These two products are some of the best British hi-fi has to offer. We recommend auditioning them if you can as the sound is superb from a variety of sources, including compressed ones

For

  • Antila II
  • Fast and accomplished performer
  • Most revealing at its price
  • But build and finish are excellent
  • Tucana II
  • More resolute and organic
  • Great flexibility and fine timing

Against

  • Antila II
  • The display could be easier to read
  • Tucana II
  • Slightly forward quality may not be to some tastes

Tucana II, as it has been dubbed, is now joined by a revised version of the Antila CD player bearing the same suffix which is also now known as the Antila II. We reviewed the first Antila a year ago and got a very engaging and revealing result, so naturally, we were very keen to obtain the revised model.

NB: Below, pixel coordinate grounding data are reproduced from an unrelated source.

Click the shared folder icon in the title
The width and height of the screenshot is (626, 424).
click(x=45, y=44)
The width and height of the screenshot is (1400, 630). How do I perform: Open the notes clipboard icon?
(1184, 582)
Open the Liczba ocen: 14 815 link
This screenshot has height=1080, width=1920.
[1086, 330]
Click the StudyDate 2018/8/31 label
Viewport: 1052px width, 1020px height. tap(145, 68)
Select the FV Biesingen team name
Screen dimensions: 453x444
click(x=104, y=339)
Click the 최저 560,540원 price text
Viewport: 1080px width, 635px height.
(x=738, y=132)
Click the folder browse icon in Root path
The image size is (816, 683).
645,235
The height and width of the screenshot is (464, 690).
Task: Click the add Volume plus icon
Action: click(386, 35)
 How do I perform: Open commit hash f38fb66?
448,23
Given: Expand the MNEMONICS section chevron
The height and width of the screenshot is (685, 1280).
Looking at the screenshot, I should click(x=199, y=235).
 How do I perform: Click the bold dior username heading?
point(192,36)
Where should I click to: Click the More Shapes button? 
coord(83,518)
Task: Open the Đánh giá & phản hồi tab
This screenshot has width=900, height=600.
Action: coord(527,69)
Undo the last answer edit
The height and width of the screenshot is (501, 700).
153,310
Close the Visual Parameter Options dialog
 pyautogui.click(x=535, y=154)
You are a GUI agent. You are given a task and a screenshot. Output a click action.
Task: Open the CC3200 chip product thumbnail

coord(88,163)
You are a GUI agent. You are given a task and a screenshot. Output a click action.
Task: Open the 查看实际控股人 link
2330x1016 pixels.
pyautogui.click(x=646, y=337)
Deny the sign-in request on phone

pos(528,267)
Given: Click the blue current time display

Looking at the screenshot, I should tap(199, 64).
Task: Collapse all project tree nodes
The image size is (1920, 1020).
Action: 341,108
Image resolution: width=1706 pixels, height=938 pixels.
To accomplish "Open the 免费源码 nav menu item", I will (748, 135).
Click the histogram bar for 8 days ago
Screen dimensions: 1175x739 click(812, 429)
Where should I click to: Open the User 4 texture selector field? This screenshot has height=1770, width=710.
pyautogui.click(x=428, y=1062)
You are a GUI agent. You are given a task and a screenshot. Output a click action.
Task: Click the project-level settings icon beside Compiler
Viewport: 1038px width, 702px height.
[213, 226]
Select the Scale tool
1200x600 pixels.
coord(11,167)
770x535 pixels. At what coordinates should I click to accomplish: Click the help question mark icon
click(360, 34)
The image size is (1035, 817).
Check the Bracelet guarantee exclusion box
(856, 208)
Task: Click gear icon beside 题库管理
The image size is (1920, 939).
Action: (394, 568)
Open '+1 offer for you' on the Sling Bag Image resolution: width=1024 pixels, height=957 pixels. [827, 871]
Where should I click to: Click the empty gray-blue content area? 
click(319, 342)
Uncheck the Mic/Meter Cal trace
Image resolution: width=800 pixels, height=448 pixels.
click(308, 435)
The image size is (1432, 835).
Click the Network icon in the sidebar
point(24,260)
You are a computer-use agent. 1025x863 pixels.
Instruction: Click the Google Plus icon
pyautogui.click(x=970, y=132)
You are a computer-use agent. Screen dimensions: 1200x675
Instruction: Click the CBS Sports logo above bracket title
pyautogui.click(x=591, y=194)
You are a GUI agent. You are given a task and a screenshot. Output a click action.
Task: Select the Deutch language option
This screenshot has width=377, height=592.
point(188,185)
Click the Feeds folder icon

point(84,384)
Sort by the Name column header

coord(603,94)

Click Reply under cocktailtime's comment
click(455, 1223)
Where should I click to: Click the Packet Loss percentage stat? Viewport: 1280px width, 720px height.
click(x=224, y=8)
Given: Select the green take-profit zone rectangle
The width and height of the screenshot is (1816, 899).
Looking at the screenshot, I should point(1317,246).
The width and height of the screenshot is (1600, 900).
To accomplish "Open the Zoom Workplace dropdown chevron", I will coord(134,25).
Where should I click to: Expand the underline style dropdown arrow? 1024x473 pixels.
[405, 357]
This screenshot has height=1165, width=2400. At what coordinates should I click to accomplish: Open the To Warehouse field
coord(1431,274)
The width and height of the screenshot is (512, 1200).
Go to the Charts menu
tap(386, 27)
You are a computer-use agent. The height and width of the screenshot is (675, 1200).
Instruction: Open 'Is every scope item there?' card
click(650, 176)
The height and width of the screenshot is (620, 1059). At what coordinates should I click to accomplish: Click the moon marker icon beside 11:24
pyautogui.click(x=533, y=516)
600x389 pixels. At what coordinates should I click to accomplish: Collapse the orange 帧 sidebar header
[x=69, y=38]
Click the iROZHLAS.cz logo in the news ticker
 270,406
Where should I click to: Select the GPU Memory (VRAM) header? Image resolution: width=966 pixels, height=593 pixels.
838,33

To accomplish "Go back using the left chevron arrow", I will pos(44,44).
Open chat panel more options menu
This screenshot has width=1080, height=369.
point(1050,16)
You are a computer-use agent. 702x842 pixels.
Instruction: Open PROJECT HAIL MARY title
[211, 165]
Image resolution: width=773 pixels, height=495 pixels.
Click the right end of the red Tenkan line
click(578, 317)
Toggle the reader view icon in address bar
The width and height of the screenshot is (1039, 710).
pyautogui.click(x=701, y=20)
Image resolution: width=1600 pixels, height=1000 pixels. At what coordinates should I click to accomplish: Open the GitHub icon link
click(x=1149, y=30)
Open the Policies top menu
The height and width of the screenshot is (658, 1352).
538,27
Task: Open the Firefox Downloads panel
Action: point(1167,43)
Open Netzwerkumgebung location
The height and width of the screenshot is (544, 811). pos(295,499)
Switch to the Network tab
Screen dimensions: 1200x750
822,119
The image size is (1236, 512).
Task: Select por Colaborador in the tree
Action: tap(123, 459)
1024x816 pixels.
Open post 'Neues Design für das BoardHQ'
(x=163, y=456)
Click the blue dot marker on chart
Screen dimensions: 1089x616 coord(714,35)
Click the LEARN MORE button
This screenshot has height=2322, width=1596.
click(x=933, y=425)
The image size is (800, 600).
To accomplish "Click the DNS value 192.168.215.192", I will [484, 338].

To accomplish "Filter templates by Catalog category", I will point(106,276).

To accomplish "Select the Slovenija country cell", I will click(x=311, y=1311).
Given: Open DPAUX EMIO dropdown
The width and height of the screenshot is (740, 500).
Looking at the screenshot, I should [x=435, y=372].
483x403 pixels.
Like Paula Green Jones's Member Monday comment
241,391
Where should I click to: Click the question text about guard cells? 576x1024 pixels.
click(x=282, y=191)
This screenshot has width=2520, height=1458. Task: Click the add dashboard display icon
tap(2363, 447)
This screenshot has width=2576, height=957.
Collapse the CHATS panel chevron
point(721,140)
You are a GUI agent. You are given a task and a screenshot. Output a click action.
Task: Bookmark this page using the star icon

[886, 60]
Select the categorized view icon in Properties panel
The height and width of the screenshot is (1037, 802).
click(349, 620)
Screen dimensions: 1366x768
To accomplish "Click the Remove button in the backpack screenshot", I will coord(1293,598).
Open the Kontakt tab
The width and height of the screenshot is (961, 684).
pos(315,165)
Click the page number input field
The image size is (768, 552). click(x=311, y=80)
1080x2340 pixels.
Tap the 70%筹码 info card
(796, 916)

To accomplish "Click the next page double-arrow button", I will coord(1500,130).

The changes are not huge, though – obviously Leema realised that as the player was hardly broke it didn't need fixing – just a bit of refinement. What Leema has done, however, is to replace surfacemount (SMD) components with hand-matched, high- grade alternatives in 'key areas of the player.'

Interestingly, this is the second instance of this approach that we've come across in recent times. Rotel has done the same in its new 15 series, so maybe SMD isn't quite as desirable as some make it out to be? The other change to the Antila II is to the analogue output filter, which is said to introduce less noise and cross talk than its predecessor.

The most striking aspect of this player is its use of no fewer than 20 DACs, in what Leema calls its MD2 topology. This parallel arrangement of 24/192 converters is said to produce 'analogue-like midband and high frequencies' and naturally lends itself to balanced output.

Antila
HOW MANY?: This CD player uses a whopping 24 DACs to produce an 'analogue like' sound

The most obvious change to the back panel of the Tucana II amp is the addition of balanced inputs to match the player, but it's the front panel that is really different. It has gained a row of switches which can be used to adjust input gain, alter channel balance, instigate tape monitoring and mute output. There is also a mini-jack input for your MP3 player next to the mini-jack headphone output, plus a shallower volume knob.

Rear panels
AMP INPUTS: A decent selection of inputs can be found on the back of the Tucana II so you can hook up the rest of your kit

Under the lid, the 'Altair project' has made its mark: the input and voltage amplifier stages have been re-designed to increase slew-rate and to make it more symmetrical on positive and negative swings, the goal being improvement of detail resolution and a resulting increase in image-precision. Leema has also lowered the impedance of the output stage which effectively increases the amp's ability to control a loudspeaker.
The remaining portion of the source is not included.